Time for another border crossing in a hire car which went almost as smoothly as the last one, if you ignore the fact that Nick chose to wear his New England Patriots cap and the border control officer was an ardent Seahawks fan. It could have got nasty but our bumbling British accents helped us pass off the faux pas as a bit of Boris-esque buffoonery.
150 miles later we arrived in the home of Starbucks, Bill and Melinda Gates and the Space Needle. We stayed in another Airbnb property whilst our hosts were at the international Airbnb convention in Paris. Little did any of us know that two days into our stay Paris would be rocked by the most horrific terrorist attack in its history. Mercifully our hosts managed to communicate their safety and eventually made it home.

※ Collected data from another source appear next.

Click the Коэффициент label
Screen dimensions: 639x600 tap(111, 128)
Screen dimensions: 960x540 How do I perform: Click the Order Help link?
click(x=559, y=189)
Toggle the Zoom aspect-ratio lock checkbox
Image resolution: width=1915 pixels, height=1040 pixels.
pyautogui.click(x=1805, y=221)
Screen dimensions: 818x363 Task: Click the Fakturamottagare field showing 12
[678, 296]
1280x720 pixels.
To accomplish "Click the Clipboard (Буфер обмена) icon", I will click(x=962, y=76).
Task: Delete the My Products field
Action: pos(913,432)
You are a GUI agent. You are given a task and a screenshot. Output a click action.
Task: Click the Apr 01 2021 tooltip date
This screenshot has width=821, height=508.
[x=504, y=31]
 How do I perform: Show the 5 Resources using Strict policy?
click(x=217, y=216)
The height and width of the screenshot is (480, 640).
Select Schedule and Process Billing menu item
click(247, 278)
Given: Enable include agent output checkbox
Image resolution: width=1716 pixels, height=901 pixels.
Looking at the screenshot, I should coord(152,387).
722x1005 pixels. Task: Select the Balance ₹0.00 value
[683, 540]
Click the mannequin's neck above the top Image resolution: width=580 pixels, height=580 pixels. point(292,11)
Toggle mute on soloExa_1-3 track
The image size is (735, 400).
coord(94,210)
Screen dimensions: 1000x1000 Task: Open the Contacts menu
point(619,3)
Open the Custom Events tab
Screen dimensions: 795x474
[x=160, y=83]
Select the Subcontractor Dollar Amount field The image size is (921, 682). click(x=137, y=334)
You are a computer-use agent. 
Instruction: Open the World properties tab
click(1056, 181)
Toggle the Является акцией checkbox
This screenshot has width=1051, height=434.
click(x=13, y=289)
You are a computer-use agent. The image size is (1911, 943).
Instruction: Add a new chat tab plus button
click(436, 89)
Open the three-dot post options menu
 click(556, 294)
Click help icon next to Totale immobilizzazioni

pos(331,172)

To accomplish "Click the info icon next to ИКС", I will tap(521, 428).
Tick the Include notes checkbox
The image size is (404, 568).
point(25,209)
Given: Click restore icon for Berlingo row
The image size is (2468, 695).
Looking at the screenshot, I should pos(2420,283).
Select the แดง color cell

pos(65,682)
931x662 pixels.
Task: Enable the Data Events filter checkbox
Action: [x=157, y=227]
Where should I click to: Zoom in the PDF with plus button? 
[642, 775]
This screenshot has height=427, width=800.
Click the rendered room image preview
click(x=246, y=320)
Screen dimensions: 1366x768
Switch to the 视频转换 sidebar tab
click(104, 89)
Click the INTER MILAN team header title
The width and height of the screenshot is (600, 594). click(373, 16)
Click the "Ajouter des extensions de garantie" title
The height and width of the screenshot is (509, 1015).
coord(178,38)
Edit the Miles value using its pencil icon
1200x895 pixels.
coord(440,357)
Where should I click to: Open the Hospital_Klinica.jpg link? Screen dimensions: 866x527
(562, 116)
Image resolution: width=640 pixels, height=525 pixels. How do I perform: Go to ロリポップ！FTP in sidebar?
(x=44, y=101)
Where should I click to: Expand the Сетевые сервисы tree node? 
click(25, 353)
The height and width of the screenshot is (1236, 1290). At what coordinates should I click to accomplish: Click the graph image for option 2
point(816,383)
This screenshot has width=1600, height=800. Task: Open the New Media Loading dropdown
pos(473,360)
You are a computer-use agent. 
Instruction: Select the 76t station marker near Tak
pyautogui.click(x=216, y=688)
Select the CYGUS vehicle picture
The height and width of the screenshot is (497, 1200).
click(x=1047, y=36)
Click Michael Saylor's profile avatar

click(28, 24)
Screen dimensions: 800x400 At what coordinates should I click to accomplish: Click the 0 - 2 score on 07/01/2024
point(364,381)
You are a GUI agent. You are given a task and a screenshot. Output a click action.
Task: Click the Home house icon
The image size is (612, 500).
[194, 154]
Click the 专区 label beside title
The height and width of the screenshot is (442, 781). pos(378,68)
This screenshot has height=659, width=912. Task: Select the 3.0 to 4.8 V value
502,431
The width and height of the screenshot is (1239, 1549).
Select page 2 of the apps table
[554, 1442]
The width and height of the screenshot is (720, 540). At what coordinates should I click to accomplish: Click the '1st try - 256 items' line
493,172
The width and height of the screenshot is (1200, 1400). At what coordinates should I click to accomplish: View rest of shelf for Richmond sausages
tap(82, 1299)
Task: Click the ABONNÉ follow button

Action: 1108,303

Before all of that though, we made our way to Pike Place market to wander around the stores – fish, soap, Turkish delight, chocolate, clothing, leather goods, jewellery, fruit, flowers, cheese, bakery and confectionery, all manner of curiosities…What a place! At number 1912 you’ll find the original Starbucks, still wearing its 45 year old sign and store decor, a nod to its history that helps it stand apart from its 20,000 siblings. It’s easy to spot though – just look for the queue that will be winding out of the door and down the street.
It seems as though there are Starbucks outlets on every block in Seattle and sometimes more than one. We explored the waterside, enjoyed a ride on the Great Wheel and found the Seahawks’ stadium, although as in every other US city we visited, there was no home game during our stay.
The following day Ted and I worked on our journals whilst Nick and the other boys spent the day at the Pacific Science Center. Explosions, helium balloons and some liquid nitrogen in the Physics of Bubbles live science show made for a fun filled day.
Our final day in Seattle started at the Bill and Melinda Gates Foundation Visitor Center which sets out how the foundation works to achieve its goals. Committed to the eradication of malaria and polio, as well as extreme poverty and hunger, the foundation works to improve the lives of millions of people. The boys took part in an inventor challenge, with Alex creating a teleporter – he has no problem thinking big!
Later that day we stopped by IFLY Seattle. Wind speeds up to 160mph in the vertical wind tunnel create a genuine free fall experience without the need to actually jump out of a plane. I don’t think Alex was paying attention during the training briefing because he attempted to swim rather than fly during his turn which makes for a wonderful comedy video. I don’t know how the crew working there manage to do it – all that spinning around constantly is enough to make anyone vomit but the tunnel was surprisingly clear of stomach contents so I guess they must like it.